EXERCISE MATERIALS ->
-------------------------
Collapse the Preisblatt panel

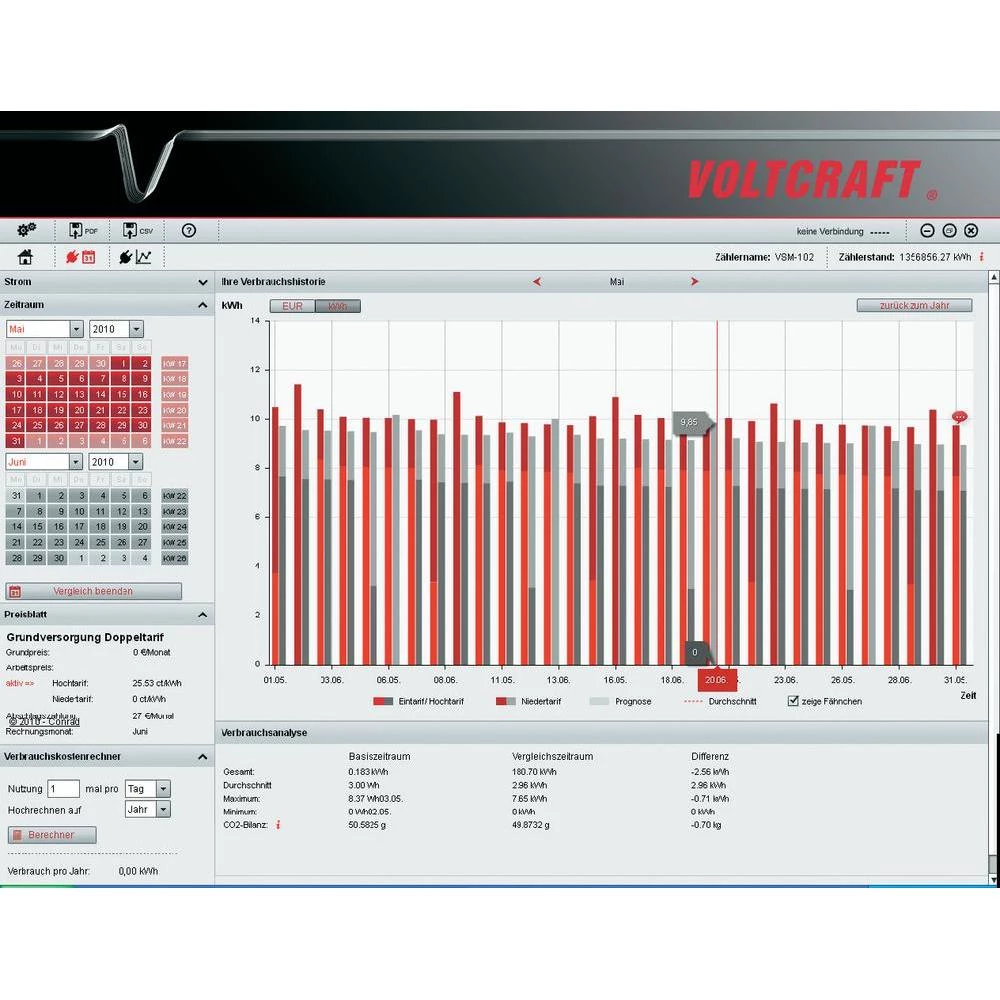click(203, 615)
-------------------------
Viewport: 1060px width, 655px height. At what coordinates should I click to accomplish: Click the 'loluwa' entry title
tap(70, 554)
-------------------------
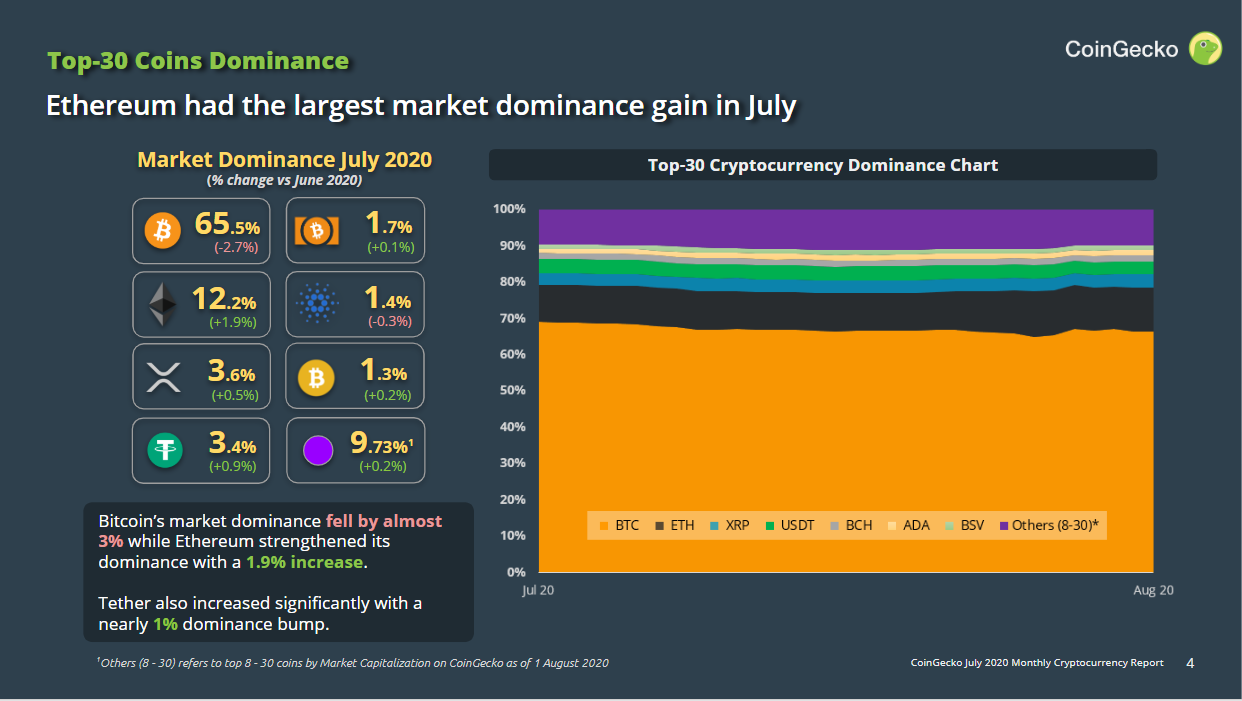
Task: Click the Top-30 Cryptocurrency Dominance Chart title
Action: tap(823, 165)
-------------------------
YOUR OBJECTIVE -> Please count the lines in the records above that contain the string "title", matching case exactly, and reply with the number alone.

EXPECTED ANSWER -> 2